Damien led Ryan to the seats, and Ryan sat, Tyler sitting to his left, and Bethany sat to his right. Fruity drinks were brought to them before Damien began to explain, sitting in front of Ryan.

"A Heisar," Damien said. "As you know, is essentially a giant well of resources. They form randomly, and we only know their width at the start. We can only discover their depths by digging down and exploring them. As we do, we discover resources within them. Most are resources shared by other Heisars, but some Heisars have unique items, or items that only appear in them or maybe one or two others.

"How those form," Damien said. "Was a mystery at first. Over the last century, however, much studying has been done, and theories have been formed about it. The most credible theory is that a Heisar is a resource sink for Earth itself."

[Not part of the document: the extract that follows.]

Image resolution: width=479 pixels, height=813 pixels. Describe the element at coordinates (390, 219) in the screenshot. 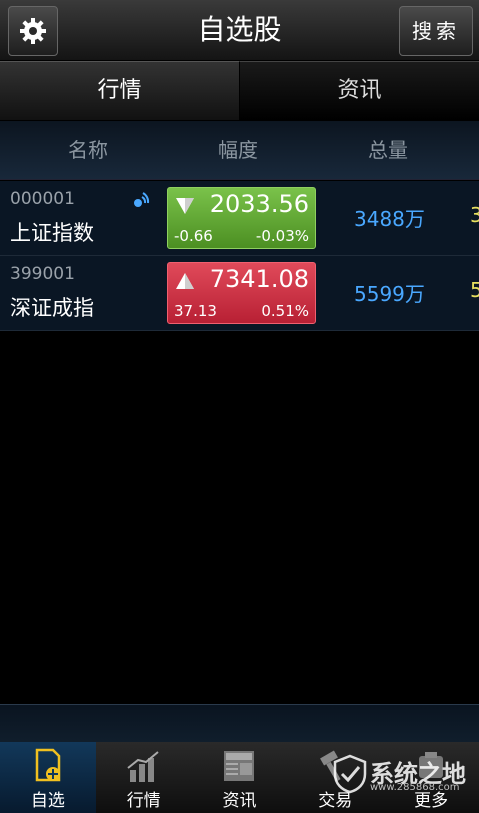

I see `stock-volume: 3488万` at that location.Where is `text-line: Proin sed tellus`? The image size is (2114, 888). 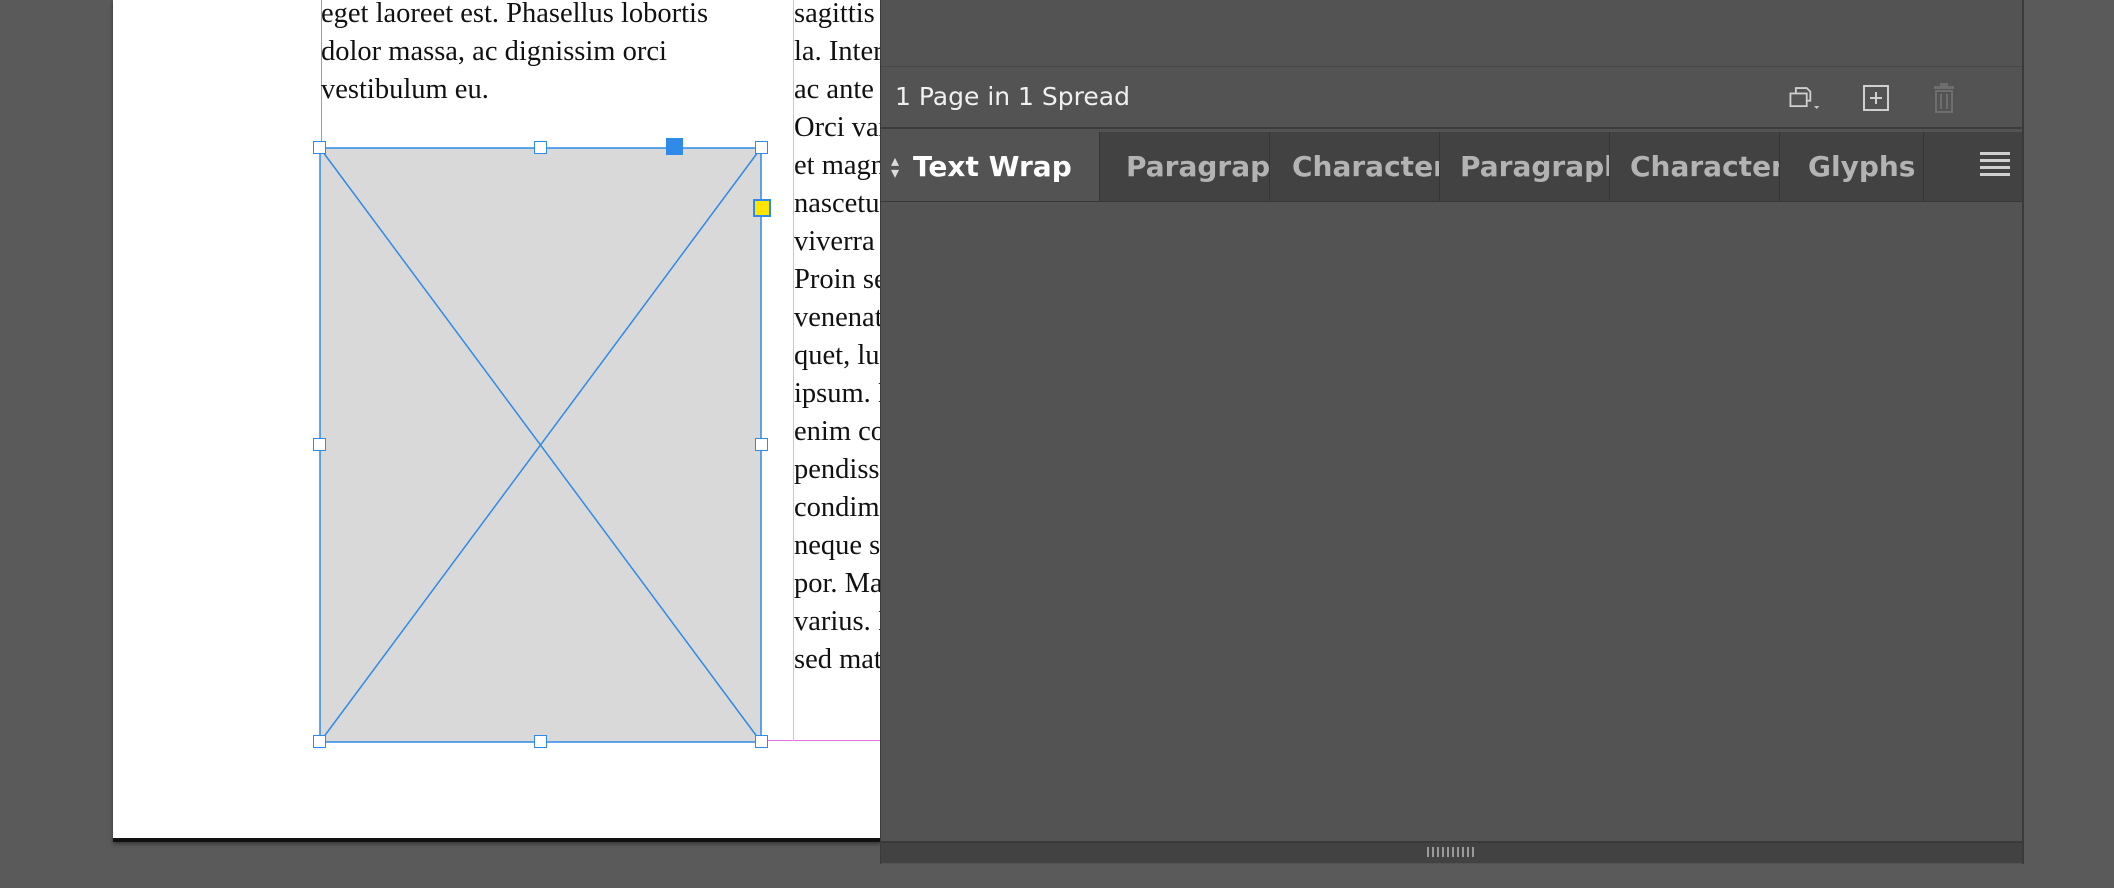 text-line: Proin sed tellus is located at coordinates (838, 280).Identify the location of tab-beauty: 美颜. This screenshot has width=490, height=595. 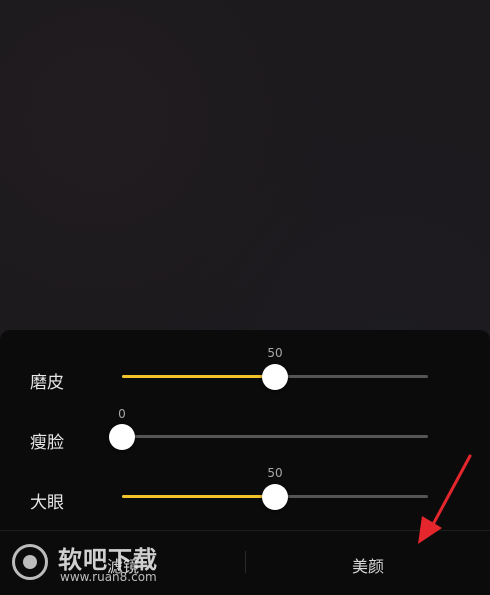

"A resource sink?" Ryan asked.

"Yes," Damien said, and Ryan saw him nod, then a quick flush of embarrassment hit the man's mind. Ryan gave a small smile, increasing that feeling in the man. "Mages at Tier Five and above can generate resources. You can create fire, water, earth, air, light, and energy. While some of those dissipate naturally, all of it is done through magic. Through mana. An intangible thing. But what about the excess water, earth, and air that's around?

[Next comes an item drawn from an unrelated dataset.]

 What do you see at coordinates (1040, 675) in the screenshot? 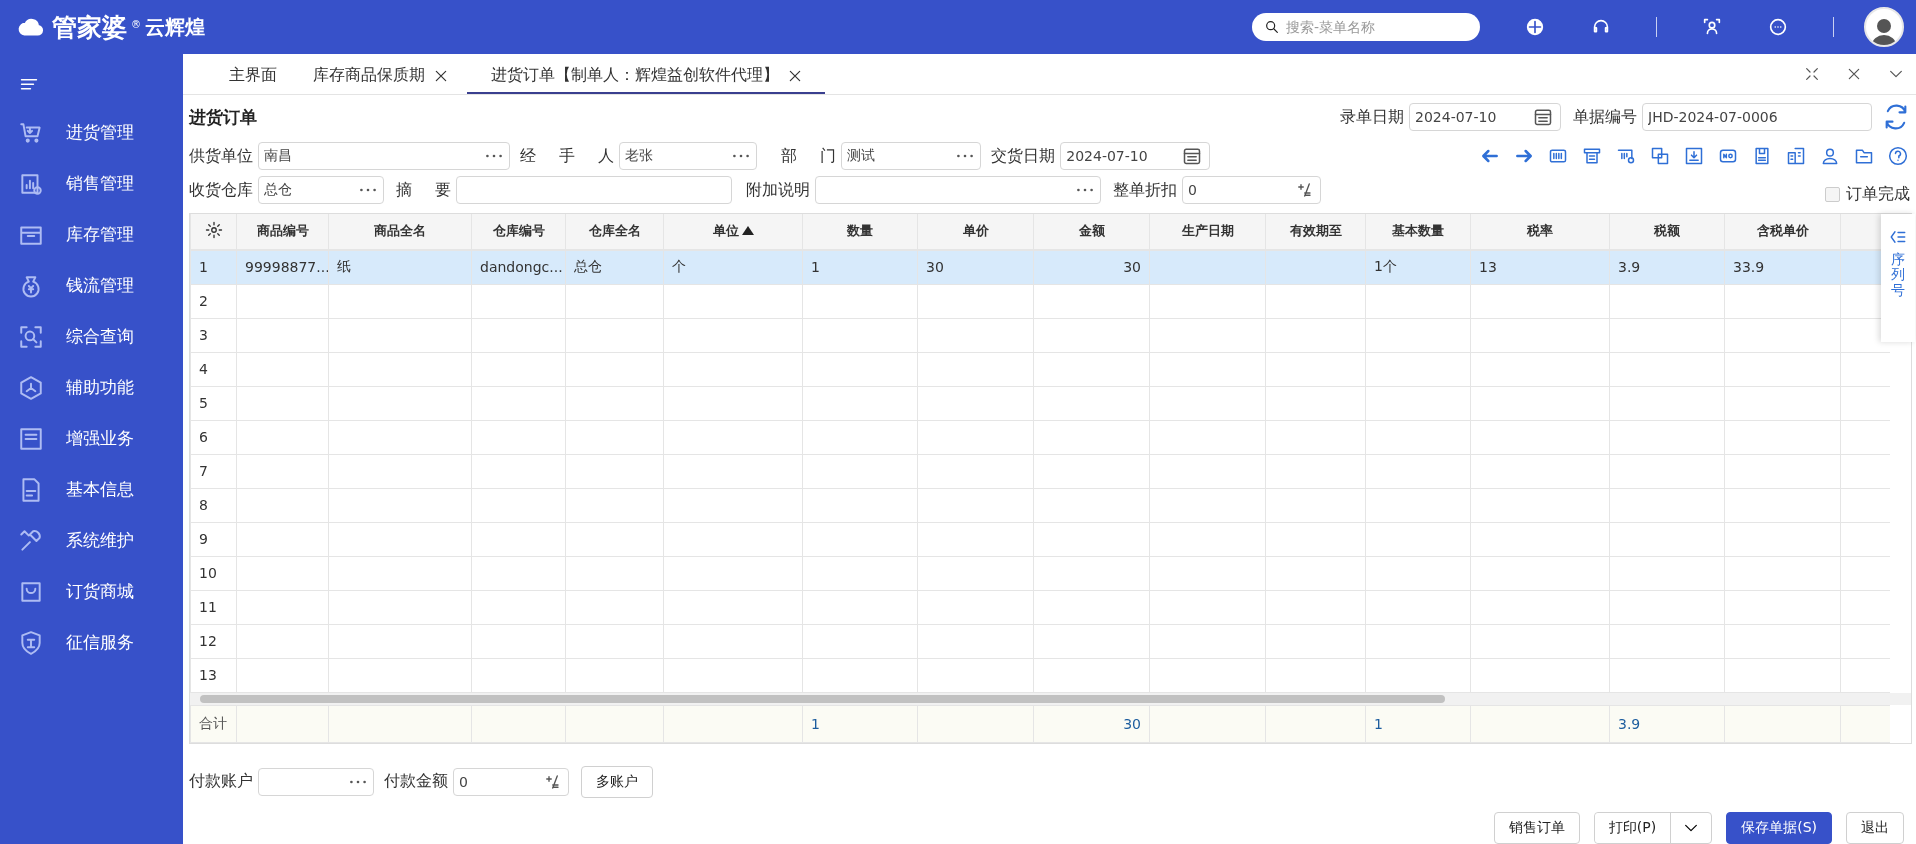
I see `table-row: 13` at bounding box center [1040, 675].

"A magic crystal," Damien continued, pulling an object from his pocket. Ryan could only sense its vague dimensions through the way the water in the air formed a void and the way the air brushed against it, but he guessed it was a magic crystal, one around half the size of his fist. "Is a source of an element. Not one which generates it under normal circumstances, but which can bolster it. A water crystal like the one I'm holding can purify an immense amount of water. You can plant it in the ground to increase soil moisture. You can feed it to certain creatures. You can-"

He cut off as a water elemental entered Ryan's senses, drifted over to Damien, and extended a tendril of water, pulling the water crystal out of the man's hand before drifting off.

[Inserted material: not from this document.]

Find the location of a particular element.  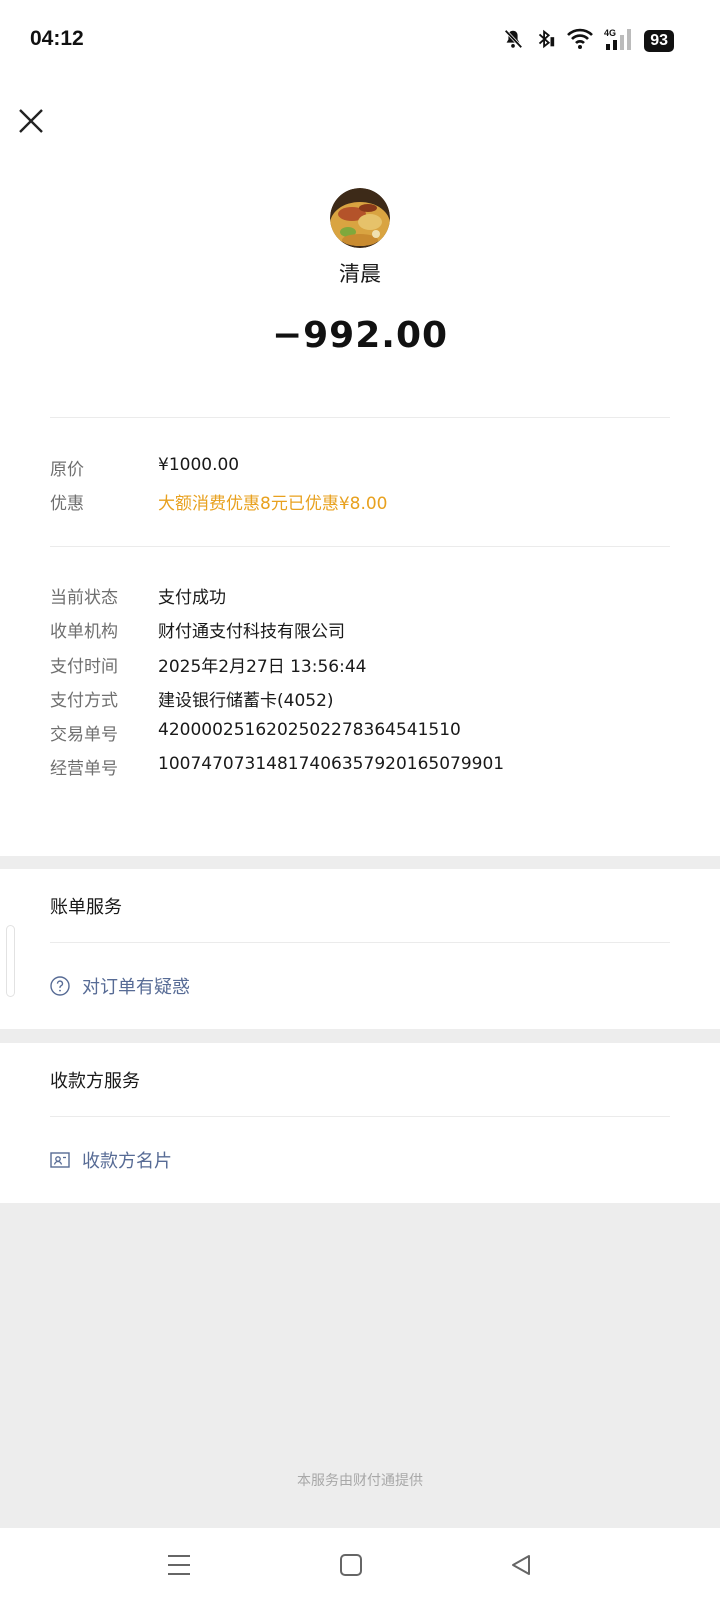

row-label: 支付方式 is located at coordinates (84, 701).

"-have it stolen by a water elemental," Damien sighed. "This is the fourth time since this thing formed one's stolen a water crystal we've pulled from it."

"A water elemental just stole one?" Ryan asked.

"Yes," Damien responded. "We aren't sure why they're doing it, either. They take it somewhere else and then just drop it. The incident yesterday involved one taking an entire box of them, then plucking the crystals out and throwing them at a tree. We collected them again once it left."

"Who knows what causes elementals to do what they do?" Ryan asked as he made a mental note to ask the elementals what they were doing once he was capable enough. "So what you were saying, Damien, is that magic crystals is used magic?"

"That's one way of wording it," Damien said. "The current theory is that Earth takes any excess elements and condenses them down into these crystals or imbues them into plants and animals, the high levels of ambient magic in the Heisar causing the formations of the creatures and items. It's the world's way of minimizing the impact of adding so much to it, even if it has an impact, itself."

"Just less of a severe one," Ryan said. "And more of a beneficial one."

"Exactly," Damien said. "Do you have any other questions? I was wondering how you've been enjoying your stay so far."

"Quite well," Ryan answered. "I'm still adjusting to the new environment, but with Tyler's aid, and now Bethany's, I'm sure I'll do just fine. Do you mind if we receive a brief tour of what's been excavated so far? Tyler's never been to a Heisar before, and I know he's been curious at what it looks like inside. After, we'll be heading back to the main island to rest."

"Of course," Damien said. "There isn't much yet, though. Just a few tunnels."

"That's alright," Ryan said. "Tyler can be quite eager about even the littlest of things."